El yodo forma parte de las hormonas tiroideas, de hecho, su única función en el organismo es la de darle funcionalidad a las mismas; por lo tanto, la deficiencia de yodo es una carencia de hormonas tiroideas. Esta entidad ha sido demostrada en todos los continentes, demarcando áreas bociógenas de carencia extrema y lo que es grave, áreas aún más extensas de carencias subclínicas que limitan la producción ganadera.
Los niveles de yodo en los forrajes son variables, dependiendo del aporte del suelo, pero especialmente de la especie vegetal. El avance del estado fenológico reduce la concentración de yodo, especialmente en gramíneas. En igual sentido la lejanía con el mar, que transfiere yodo y lo deposita con las lluvias, reduce las concentraciones en suelos alejados del mismo o con bajo régimen pluvial (Suttle, 2010).

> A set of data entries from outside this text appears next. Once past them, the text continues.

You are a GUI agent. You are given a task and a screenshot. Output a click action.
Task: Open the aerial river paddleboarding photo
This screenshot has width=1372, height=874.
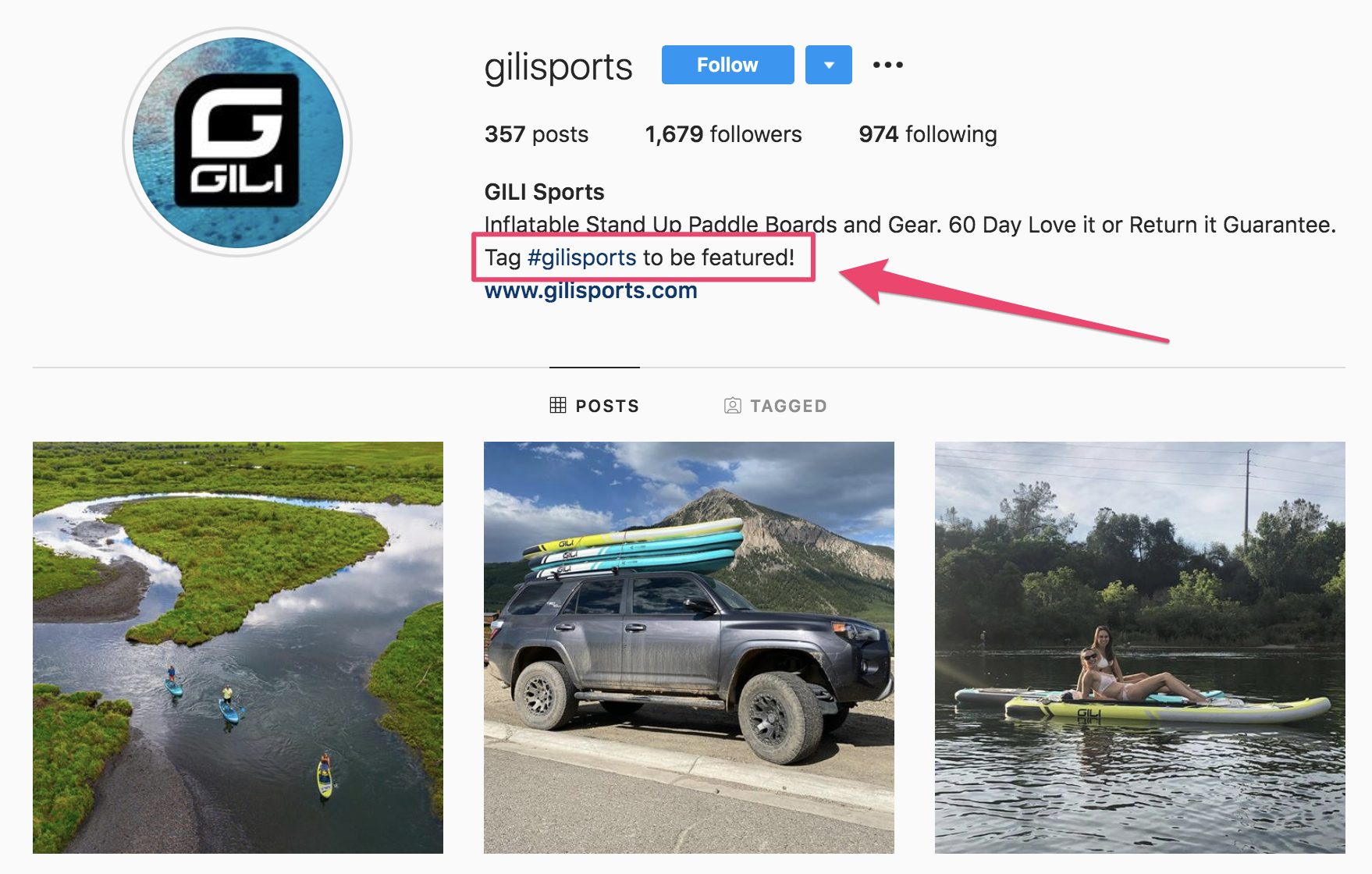point(238,648)
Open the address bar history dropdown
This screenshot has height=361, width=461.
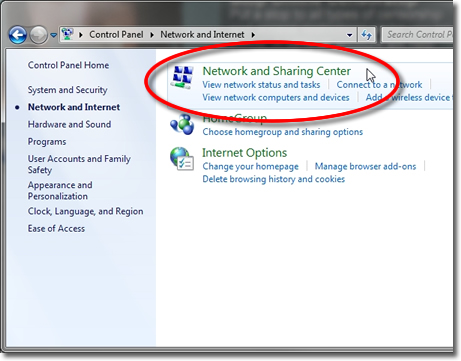pos(349,35)
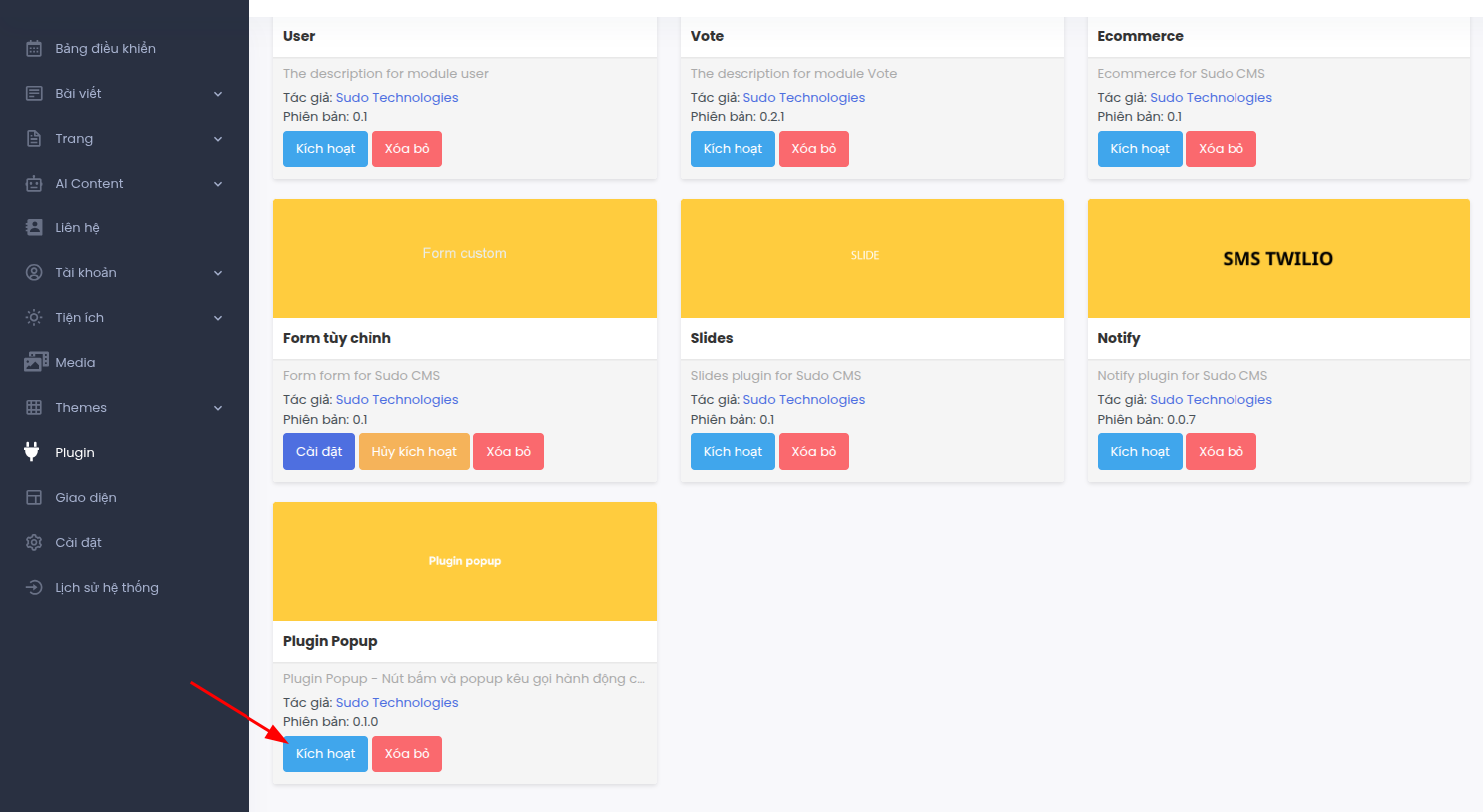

Los granos suelen ser fuentes escasas de yodo, con concentraciones menores a 0,3 ppm (MS). |
En negro zonas carentes de iodo
Absorción, depósito y eliminación
El yodo es absorbido de manera eficaz a nivel intestinal. La mayor parte del yodo ingresa a la glándula tiroidea y una pequeña fracción puede acumularse en músculo e hígado (Suttle, 2010). La principal vía de eliminación del yodo es la orina, aunque las pérdidas por leche pueden ser significativas, ya que se asocian al aporte dietario (Borucki Castro et al, 2011).
Las células tiroideas sintetizan una proteína, llamada tiroglobulina, que actúa como nodriza, captando yodo en el coloide para la síntesis secuencial de monoyodotirosina (MYT), diyodotirosina (DYT), triyodotirosina (T3) y tetrayodotirosina o tiroxina (T4).